> WHAT TO DO
The required output is the exact run of lines below that opens at the line with "650x641 pixels." and closes at the line with "Click the 8.6 station marker near Kozani".

> DATA FOR PROCESSING

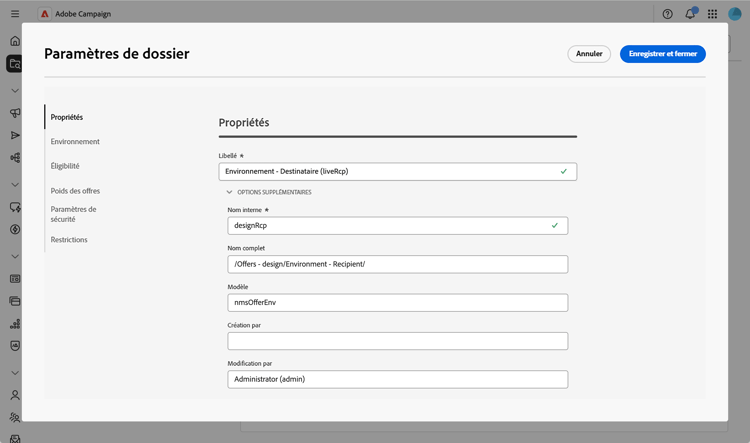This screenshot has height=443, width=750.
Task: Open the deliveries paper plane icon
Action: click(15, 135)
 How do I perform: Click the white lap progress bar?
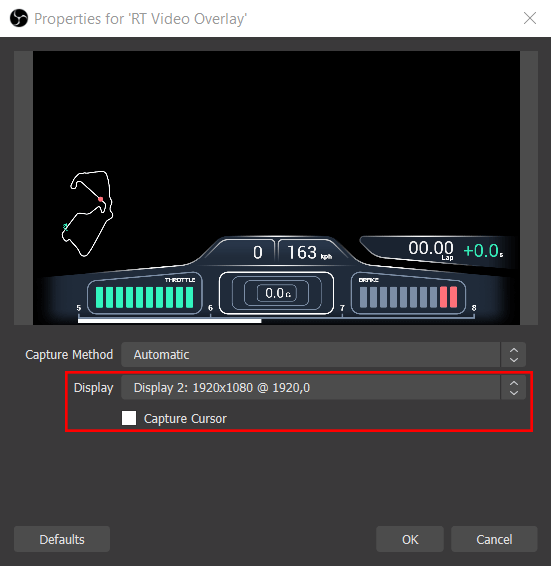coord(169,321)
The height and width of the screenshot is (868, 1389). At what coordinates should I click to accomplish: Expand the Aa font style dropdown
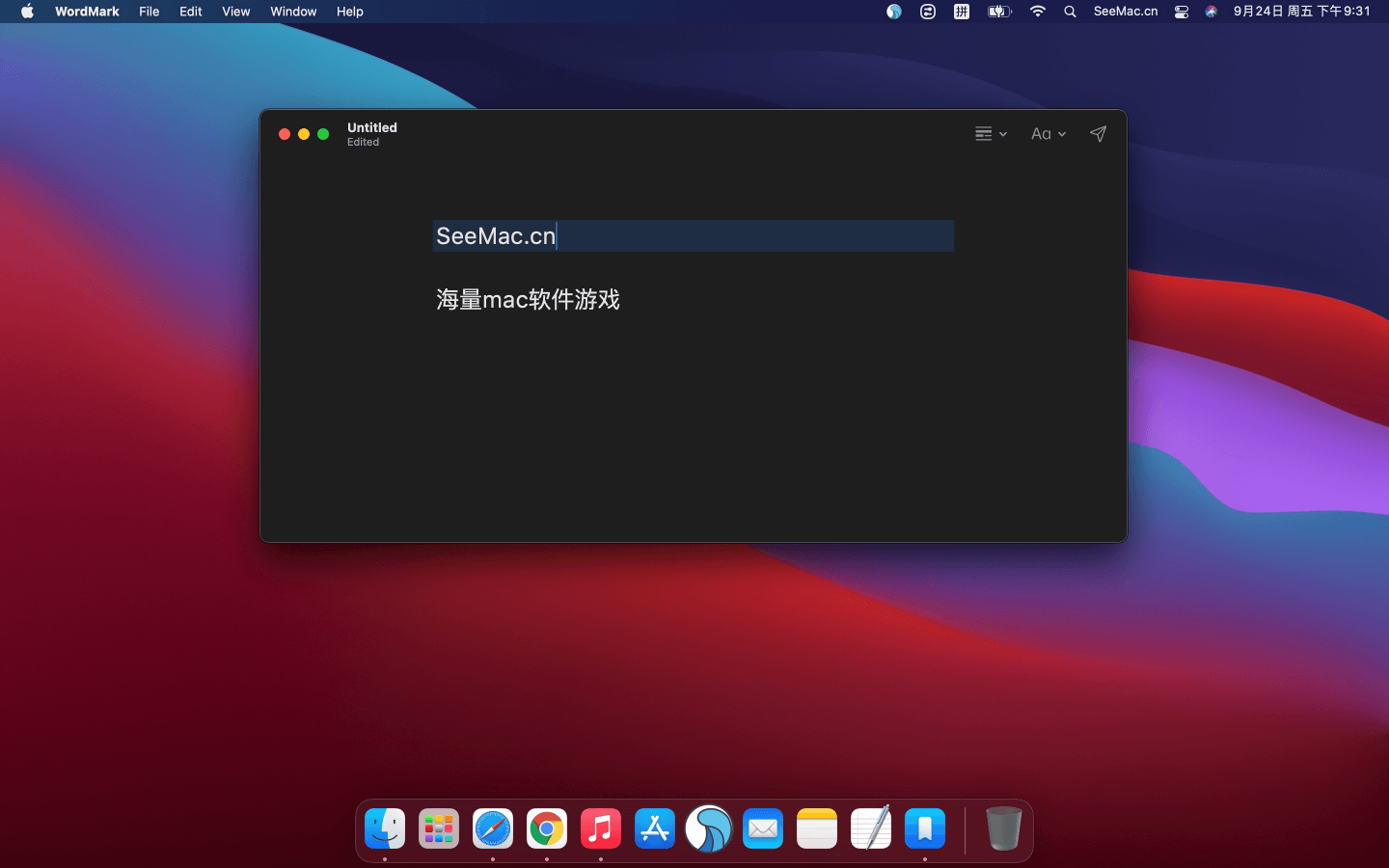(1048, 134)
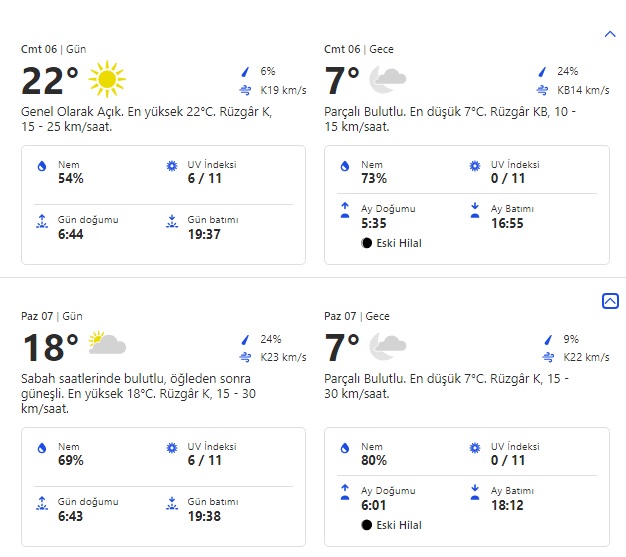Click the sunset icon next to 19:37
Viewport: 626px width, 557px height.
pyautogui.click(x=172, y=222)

...

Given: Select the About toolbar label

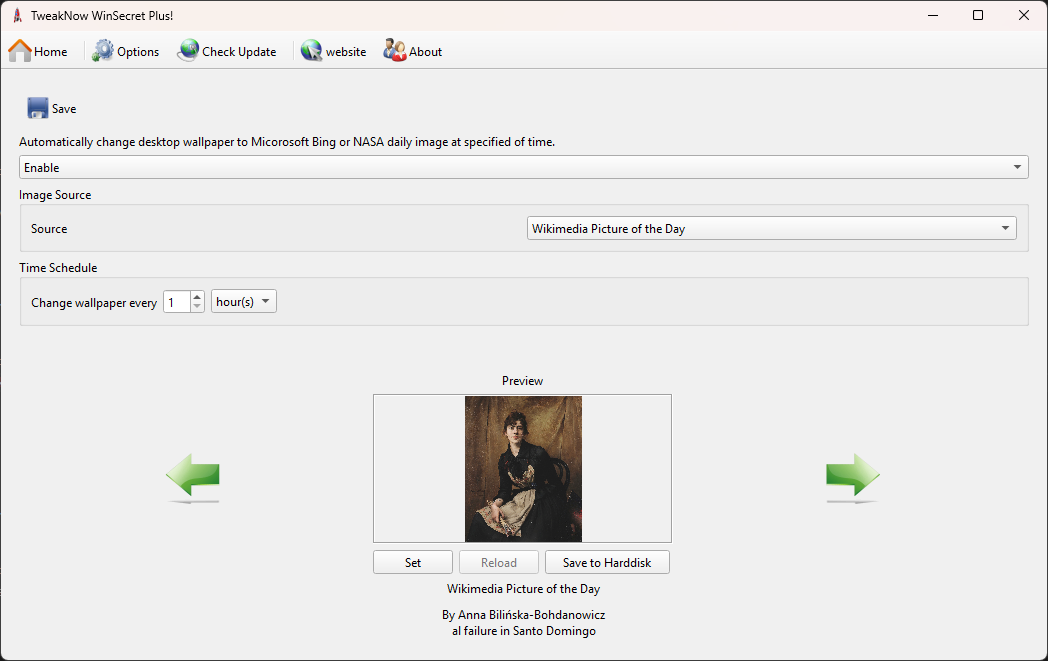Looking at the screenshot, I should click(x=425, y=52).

--

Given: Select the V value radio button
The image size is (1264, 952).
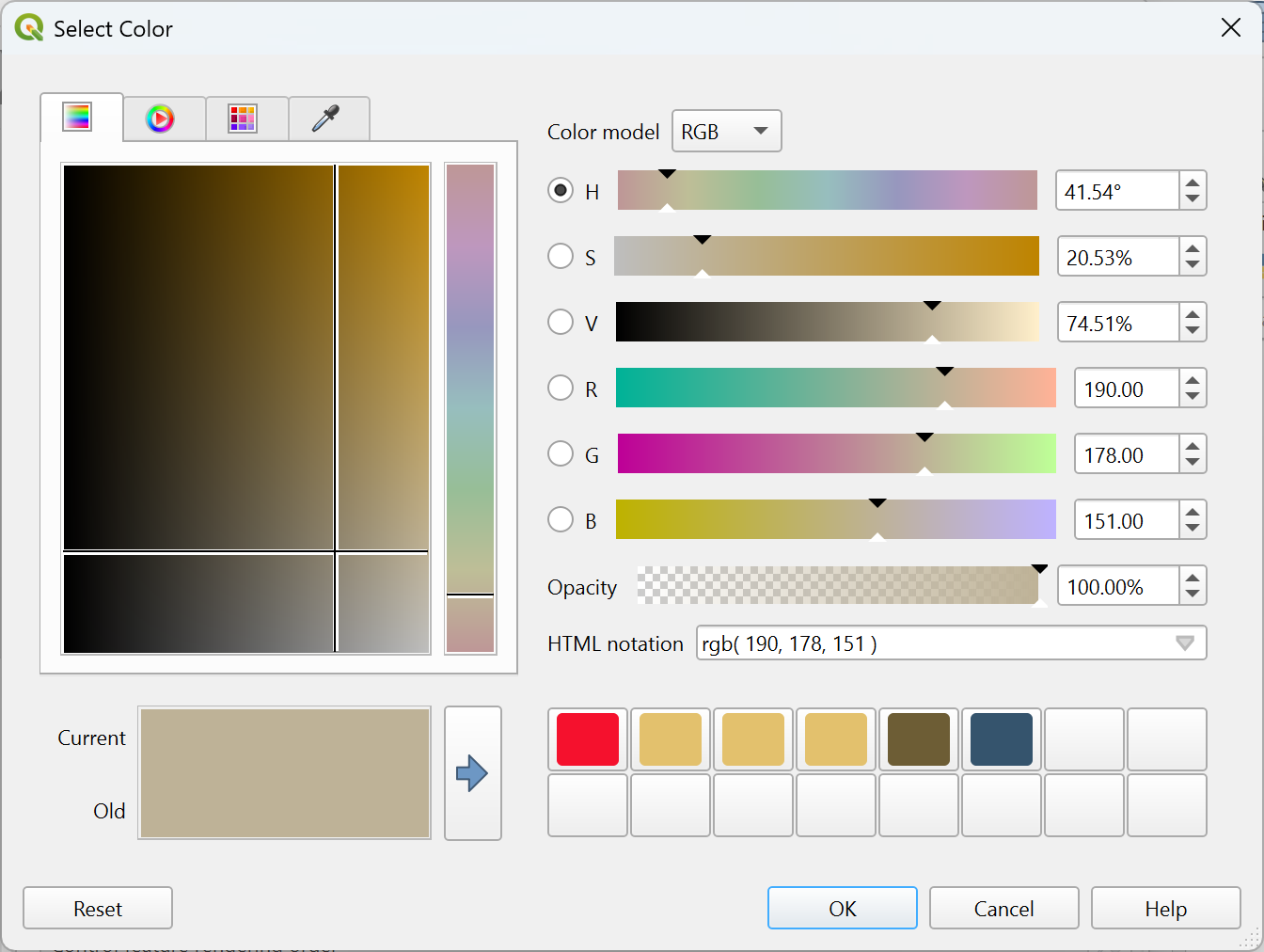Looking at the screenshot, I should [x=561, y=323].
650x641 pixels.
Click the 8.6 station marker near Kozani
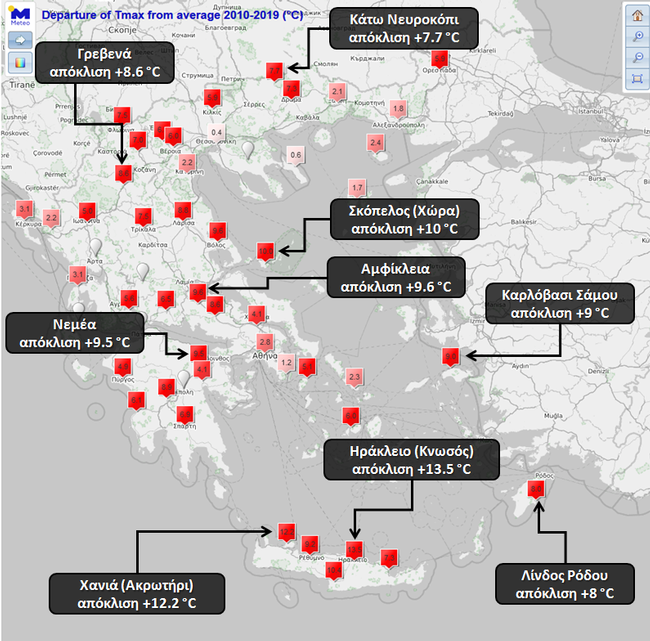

> WRITTEN ANSWER
650x641 pixels.
Click the 8.6 station marker near Kozani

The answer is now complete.